N. 452 - Misura e determinanti dell’agglomerazione spaziale nei comparti industriali in Italia

Go to the english version Cerca nel sito

di Marcello Pagniniottobre 2002

I sistemi economici sono soggetti a forze contrastanti che spingono, da una parte, verso una polarizzazione delle attività economiche sul territorio (forze centripete) e, dall’altra, verso una loro dispersione (forze centrifughe). Le forze centripete dipendono dal risparmio sui costi di trasporto delle merci, delle persone e delle informazioni reso possibile dalla concentrazione delle attività economiche in poche regioni. Quelle centrifughe sono invece attribuibili ai costi di congestione legati alla presenza di un numero elevato di unità produttive su uno stesso territorio, quali la concorrenza esercitata dalla vicinanza delle altre imprese, l’aumento dei costi di mobilità dei lavoratori e delle rendite di terreni e immobili.

Questo lavoro esamina la distribuzione delle attività economiche sul territorio.
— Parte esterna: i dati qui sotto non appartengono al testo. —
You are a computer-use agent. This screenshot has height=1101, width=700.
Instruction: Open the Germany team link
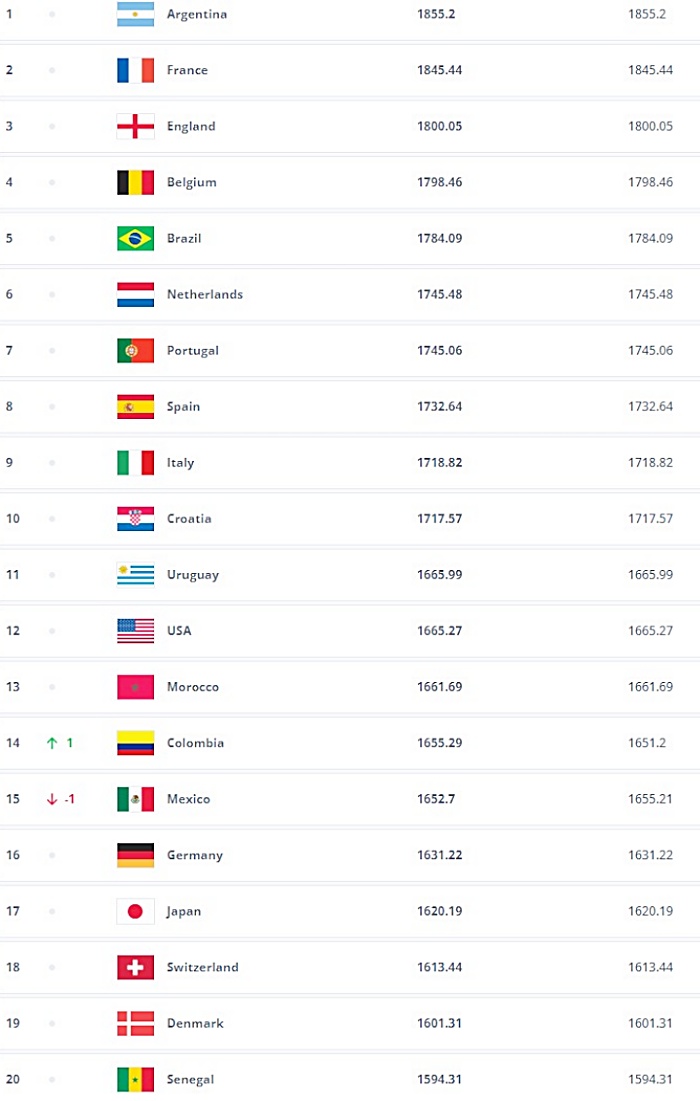pyautogui.click(x=195, y=855)
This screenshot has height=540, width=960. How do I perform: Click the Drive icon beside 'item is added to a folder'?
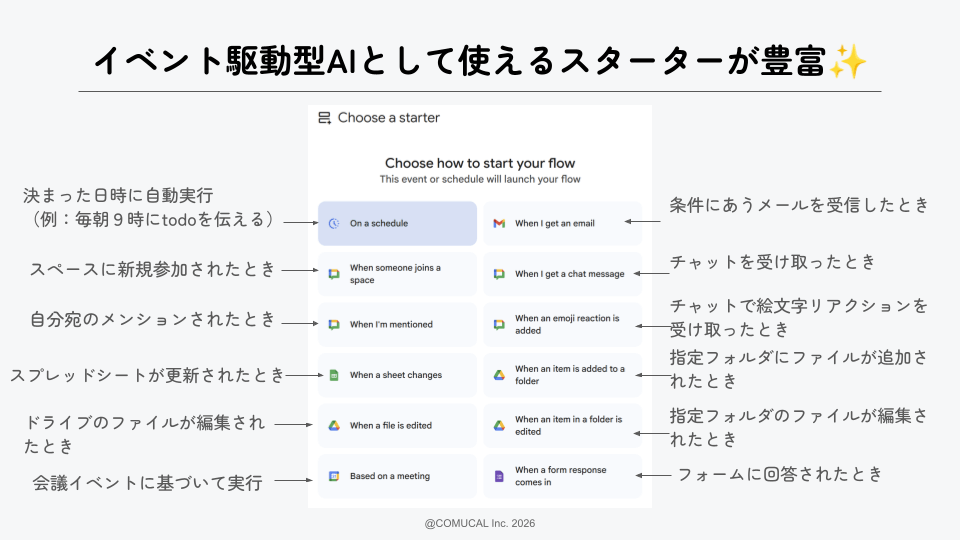499,375
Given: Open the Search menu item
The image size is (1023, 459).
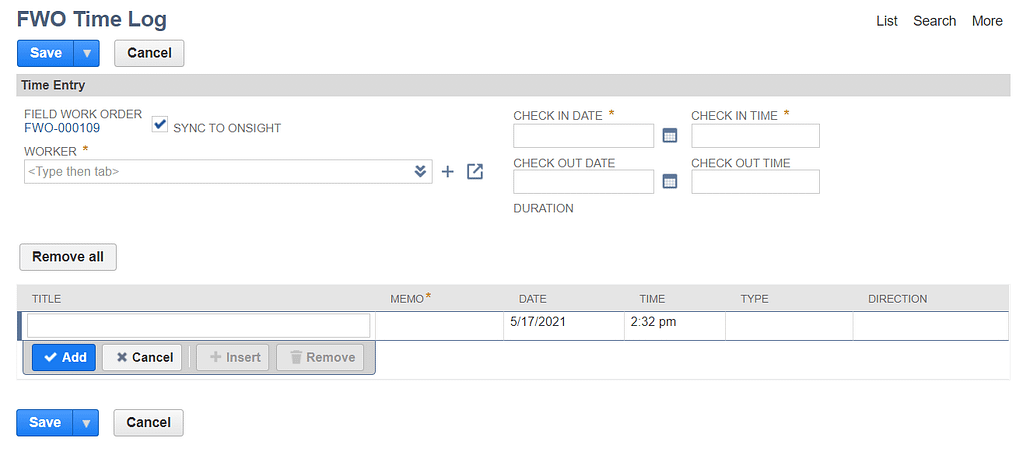Looking at the screenshot, I should click(934, 21).
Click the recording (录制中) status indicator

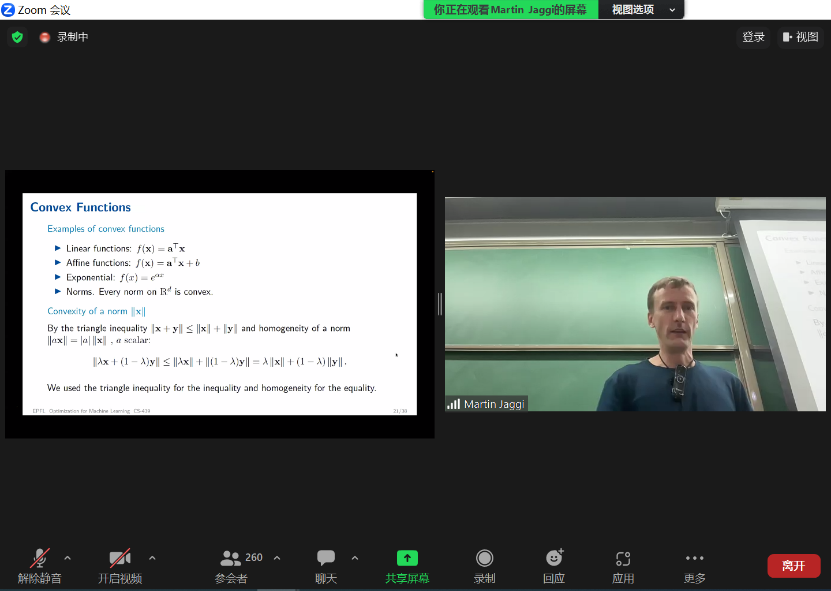pos(64,37)
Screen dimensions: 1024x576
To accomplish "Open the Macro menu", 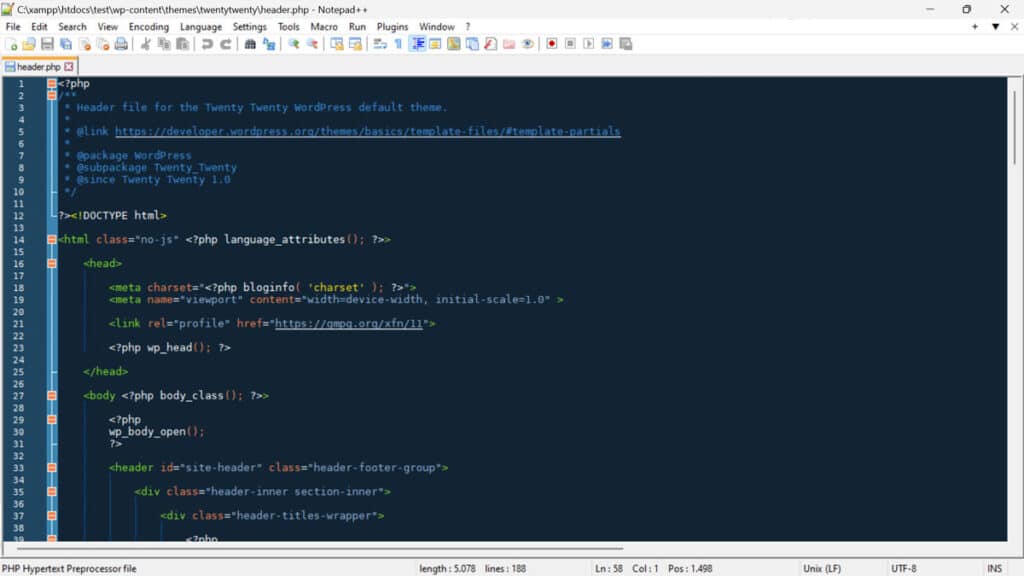I will [x=322, y=26].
Seguendo la letteratura più recente, vengono calcolati alcuni indicatori di agglomerazione spaziale per circa 100 settori industriali in Italia nel 1996. Nella maggior parte dei comparti le forze centripete prevalgono su quelle centrifughe, ovvero quasi tutti i comparti industriali italiani risultano essere agglomerati. Tra i settori che mostrano un’agglomerazione maggiore, figurano quelli con elevate economie di scala (la filiera dell’auto), le industrie di tipo tradizionale (tessile, conciaria) e le attività tecnologicamente avanzate (farmaceutica, aereospaziale). Questi risultati sono simili a quelli ottenuti per la Francia, mentre negli Stati Uniti e nel Regno Unito i comparti a maggiore agglomerazione sono quelli tradizionali.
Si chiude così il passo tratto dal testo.